AMS Models of Computation
Overview of SystemC AMS Models of Computation: Timed Data Flow (TDF), Linear Signal Flow (LSF), and Electrical Linear Networks (ELN).
SystemC AMS Models of Computation
The SystemC Analog/Mixed-Signal (AMS) 2.0 LRM defines three primary Models of Computation (MoC). These MoCs dictate how the mathematical solver evaluates analog equations alongside the standard discrete-event (DE) SystemC scheduler.
The Three MoCs
- Timed Data Flow (TDF): The foundational and fastest MoC. It uses a static, pre-calculated schedule with fixed time steps. TDF modules execute synchronously, making them ideal for DSP algorithms, RF transceivers, and behavioral signal processing.
- Linear Signal Flow (LSF): Models continuous-time equations using primitive building blocks (integrators, differentiators, adders, multipliers). The AMS solver translates these into systems of linear differential equations.
- Electrical Linear Networks (ELN): Models pure electrical circuits using physical passive components (resistors, capacitors, inductors) and voltage/current sources. Solved via nodal analysis matrices.
End-to-End TDF Example
Because TDF is the most heavily utilized MoC for architectural modeling, this example demonstrates a TDF module generating a sine wave, conforming strictly to the AMS LRM.
#include <systemc>
#include <systemc-ams.h>
// A TDF Module representing a continuous-time signal generator
SCA_TDF_MODULE(TDF_Sine_Source) {
// TDF output port
sca_tdf::sca_out<double> out_port;
double amplitude;
double frequency;
SCA_CTOR(TDF_Sine_Source) : out_port("out_port"), amplitude(5.0), frequency(1000.0) {}
// LRM Phase: set_attributes
// This is called once before simulation. TDF modules MUST define their timestep.
void set_attributes() {
set_timestep(10, sc_core::SC_US); // 10 microsecond discrete evaluation steps
}
// LRM Phase: processing
// Called repeatedly at every timestep by the AMS static scheduler
void processing() {
double t = get_time().to_seconds();
double val = amplitude * std::sin(2.0 * M_PI * frequency * t);
out_port.write(val);
// Console output to prove execution
if (t < 0.0001) {
std::cout << "@" << sc_core::sc_time_stamp()
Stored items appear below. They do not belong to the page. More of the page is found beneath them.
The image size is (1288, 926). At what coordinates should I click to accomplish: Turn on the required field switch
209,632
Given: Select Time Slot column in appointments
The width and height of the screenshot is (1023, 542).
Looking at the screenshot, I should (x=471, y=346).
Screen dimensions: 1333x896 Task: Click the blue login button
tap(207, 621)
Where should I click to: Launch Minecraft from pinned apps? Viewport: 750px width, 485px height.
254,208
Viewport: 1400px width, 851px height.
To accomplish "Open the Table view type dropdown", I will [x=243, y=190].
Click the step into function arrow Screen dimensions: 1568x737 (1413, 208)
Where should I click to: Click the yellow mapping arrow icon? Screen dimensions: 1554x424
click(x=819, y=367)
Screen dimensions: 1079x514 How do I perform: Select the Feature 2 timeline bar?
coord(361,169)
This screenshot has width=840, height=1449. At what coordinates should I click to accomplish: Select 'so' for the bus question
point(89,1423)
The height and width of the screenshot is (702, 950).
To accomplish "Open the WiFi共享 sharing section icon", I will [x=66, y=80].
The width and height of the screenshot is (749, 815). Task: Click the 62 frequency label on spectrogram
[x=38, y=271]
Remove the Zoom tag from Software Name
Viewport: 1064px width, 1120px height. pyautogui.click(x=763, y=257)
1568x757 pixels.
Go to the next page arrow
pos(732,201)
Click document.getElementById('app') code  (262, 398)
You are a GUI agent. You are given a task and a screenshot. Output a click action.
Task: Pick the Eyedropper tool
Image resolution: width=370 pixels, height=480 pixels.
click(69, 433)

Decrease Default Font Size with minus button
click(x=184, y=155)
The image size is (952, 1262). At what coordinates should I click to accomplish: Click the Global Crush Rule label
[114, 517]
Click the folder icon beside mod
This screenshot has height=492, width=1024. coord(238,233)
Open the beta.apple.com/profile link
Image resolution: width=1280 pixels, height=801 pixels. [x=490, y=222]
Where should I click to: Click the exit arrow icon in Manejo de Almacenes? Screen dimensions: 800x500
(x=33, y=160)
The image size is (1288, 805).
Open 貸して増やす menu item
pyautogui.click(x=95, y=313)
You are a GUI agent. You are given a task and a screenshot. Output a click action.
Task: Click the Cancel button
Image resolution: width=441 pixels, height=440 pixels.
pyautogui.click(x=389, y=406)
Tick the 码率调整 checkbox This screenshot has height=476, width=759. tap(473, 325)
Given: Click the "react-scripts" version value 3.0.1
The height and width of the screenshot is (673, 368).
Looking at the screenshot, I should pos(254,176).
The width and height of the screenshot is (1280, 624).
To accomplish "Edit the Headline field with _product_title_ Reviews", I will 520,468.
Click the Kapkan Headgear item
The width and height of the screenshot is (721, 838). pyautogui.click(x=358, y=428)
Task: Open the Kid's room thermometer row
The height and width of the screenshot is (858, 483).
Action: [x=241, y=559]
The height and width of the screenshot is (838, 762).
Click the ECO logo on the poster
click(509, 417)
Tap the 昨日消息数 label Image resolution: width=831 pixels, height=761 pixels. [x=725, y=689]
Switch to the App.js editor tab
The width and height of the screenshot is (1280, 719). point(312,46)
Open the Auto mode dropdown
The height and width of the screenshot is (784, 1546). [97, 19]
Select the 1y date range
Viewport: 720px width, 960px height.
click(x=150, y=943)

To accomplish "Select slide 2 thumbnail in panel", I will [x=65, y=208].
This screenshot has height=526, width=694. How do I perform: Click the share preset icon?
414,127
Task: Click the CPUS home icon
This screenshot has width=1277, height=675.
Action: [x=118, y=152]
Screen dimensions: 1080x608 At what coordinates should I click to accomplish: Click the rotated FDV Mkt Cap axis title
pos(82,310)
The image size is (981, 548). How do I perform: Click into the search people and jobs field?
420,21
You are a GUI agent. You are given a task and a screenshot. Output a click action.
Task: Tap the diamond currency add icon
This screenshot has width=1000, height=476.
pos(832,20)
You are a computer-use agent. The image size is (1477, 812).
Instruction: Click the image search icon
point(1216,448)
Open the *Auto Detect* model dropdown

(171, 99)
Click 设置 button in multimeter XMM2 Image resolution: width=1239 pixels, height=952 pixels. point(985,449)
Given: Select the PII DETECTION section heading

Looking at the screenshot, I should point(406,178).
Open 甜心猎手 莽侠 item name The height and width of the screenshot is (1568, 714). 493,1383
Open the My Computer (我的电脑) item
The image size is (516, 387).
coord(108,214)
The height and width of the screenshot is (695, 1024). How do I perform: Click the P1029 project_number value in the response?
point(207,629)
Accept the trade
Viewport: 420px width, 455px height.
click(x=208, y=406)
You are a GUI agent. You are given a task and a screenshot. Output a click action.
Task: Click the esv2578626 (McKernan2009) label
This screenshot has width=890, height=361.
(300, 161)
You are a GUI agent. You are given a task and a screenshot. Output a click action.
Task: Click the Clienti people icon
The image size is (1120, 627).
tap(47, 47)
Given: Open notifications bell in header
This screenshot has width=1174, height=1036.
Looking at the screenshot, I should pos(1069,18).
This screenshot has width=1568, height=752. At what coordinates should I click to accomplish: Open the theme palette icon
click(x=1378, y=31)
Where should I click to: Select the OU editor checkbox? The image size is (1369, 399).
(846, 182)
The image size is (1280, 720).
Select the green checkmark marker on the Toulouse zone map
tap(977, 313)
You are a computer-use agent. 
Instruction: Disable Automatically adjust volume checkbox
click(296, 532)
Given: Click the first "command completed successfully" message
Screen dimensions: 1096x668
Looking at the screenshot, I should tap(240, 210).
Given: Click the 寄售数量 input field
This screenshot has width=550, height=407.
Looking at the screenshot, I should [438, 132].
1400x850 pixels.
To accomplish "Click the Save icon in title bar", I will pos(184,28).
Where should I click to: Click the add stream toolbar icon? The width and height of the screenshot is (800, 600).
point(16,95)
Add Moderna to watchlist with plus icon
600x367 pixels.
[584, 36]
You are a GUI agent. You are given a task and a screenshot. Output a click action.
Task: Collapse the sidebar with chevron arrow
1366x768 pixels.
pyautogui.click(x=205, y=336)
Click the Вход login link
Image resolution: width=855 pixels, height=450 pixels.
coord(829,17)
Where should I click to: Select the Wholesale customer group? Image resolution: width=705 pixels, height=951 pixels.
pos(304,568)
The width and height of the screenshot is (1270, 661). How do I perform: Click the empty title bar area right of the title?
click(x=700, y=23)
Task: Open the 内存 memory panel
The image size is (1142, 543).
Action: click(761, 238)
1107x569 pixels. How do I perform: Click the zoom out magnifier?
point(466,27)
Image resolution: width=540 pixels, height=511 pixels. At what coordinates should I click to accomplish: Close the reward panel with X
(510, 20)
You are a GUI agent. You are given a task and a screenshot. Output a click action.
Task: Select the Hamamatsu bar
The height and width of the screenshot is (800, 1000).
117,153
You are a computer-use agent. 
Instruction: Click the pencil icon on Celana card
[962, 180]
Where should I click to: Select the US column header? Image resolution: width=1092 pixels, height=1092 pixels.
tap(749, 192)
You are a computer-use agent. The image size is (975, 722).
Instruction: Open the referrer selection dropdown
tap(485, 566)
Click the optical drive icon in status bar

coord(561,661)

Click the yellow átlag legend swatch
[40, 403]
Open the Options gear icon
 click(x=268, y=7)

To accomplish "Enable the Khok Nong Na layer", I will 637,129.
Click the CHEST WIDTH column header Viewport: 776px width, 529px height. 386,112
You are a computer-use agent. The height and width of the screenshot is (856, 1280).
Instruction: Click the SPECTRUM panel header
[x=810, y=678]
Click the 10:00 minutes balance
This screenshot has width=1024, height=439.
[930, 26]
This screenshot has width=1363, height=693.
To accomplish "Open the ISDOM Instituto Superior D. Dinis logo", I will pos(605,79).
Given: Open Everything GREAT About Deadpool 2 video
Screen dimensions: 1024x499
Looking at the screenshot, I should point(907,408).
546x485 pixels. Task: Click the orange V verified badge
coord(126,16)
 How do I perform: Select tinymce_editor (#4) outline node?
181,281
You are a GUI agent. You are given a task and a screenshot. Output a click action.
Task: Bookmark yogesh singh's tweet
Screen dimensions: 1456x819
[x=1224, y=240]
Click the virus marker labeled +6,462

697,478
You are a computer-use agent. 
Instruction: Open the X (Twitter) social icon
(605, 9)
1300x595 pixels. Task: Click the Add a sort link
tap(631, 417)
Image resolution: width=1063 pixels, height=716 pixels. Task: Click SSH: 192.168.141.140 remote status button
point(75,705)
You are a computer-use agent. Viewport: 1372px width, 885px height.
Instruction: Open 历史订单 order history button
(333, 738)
<< " [TDF Source] Generating Sine val: " << val << std::endl;
}
}
};
// TDF Sink to consume the signal
SCA_TDF_MODULE(TDF_Sink) {
sca_tdf::sca_in<double> in_port;
SCA_CTOR(TDF_Sink) : in_port("in_port") {}
void set_attributes() {
// Inherits timestep from the connected port if not explicitly set
}
void processing() {
double val = in_port.read();
// Silently consume...
}
};
int sc_main(int argc, char* argv[]) {
// TDF continuous-time signal wire
sca_tdf::sca_signal<double> analog_wire("analog_wire");
TDF_Sine_Source source("source");
TDF_Sink sink("sink");
source.out_port(analog_wire);
sink.in_port(analog_wire);
std::cout << "Starting AMS TDF Simulation..." << std::endl;
sc_core::sc_start(1, sc_core::SC_MS);
return 0;
}Mixing MoCs
SystemC AMS allows models to interconnect seamlessly. An ELN resistor network can output an analog voltage, which is sampled by a TDF ADC model, which then outputs a discrete integer to the SystemC DE kernel over a standard TLM socket. The AMS LRM handles the complex synchronization between the continuous-time linear solvers and the discrete-event delta-cycle scheduler automatically.